8.06.2017

En Garde

Our old man's telling another one
about all the money he's about to save.
Those who know him tune these tales out.
The kid and I continue our dinner uncaring
like neighbors through the woods.
This latest plan involves solar panels
on the freshly roofed garage.
Our father pats himself on the back
for extending its dimensions by three feet
during construction, as if he'd seen
this lucrative energy endeavor coming
two years prior while dispersing the loan.

"It will cut bills immensely," he sighs.
"Indian Point is closing down
so electricity will go through the roof."
I think of the still unused generator and subpanel
he had installed in the basement for a small fortune
months before the Y2K Crisis didn't happen
and cringe at what some people squander on fear.

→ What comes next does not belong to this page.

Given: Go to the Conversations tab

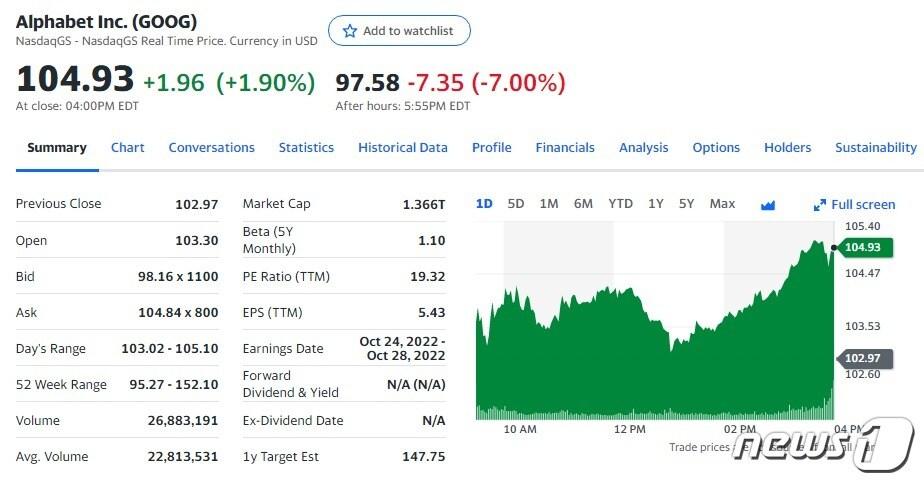Looking at the screenshot, I should [211, 148].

"I'm sad," my seven-year-old brother
blurts with rib sauce on his cheeks
after the need for more eastern sunlight is mentioned
by the amateur project manager
who spawned us decades apart.
No one acknowledges his sentiment.
It's a landmine, a potter's field
a storm worthy of song.

Dad points at folders of literature
on the dining room table and tells us
that this solar swindler wants him
to nag the neighbors about his enterprise.
I pity their foolish decisions to answer his knock.
We finish our Saturday evening meal
catching up from five weeks of overdue separation.
I conserve funds through selling sweat, not death.

Once dinner's done I take the boy for a stroll around the block
to promote more than physical digestion--
just the two of us, as it needs to be sometimes.
"I'm sad, too," I tell him as we round the corner
with forest newly cleared, absorbing our view of the Hudson.
The child's afflicted blessing is familiar.
He senses much for a soul of his age;
remembers what counts; responds.

"That tree is so big and old.
We'll have to take the hammock down."
His voice trails off despairingly.
In my own youth I pretended it was a ship
on rough waters while friends and I struggled
to keep its cords afloat, laughing like deranged sailors.
I should reach for his hand
as he walks the curb like a balance beam
but my own is shaking, too.

Our creator was affected when the row of stoic pines
along the summer house in the Adirondacks
where he spent his boyhood
had to come down twelve years ago
due to blight and risk of falling.
The similar impact of this undue evil
holds no bearing on his current decision.
Nothing breaks the cycle aside from six feet.

Feed a cold, starve a fever
manage to forgive the culprit's best intentions.
It's illegal to deny anyone
a glass of water in Arizona
though there's nothing on the books here
about felling a massive sugar maple
that's earned its place in the soil.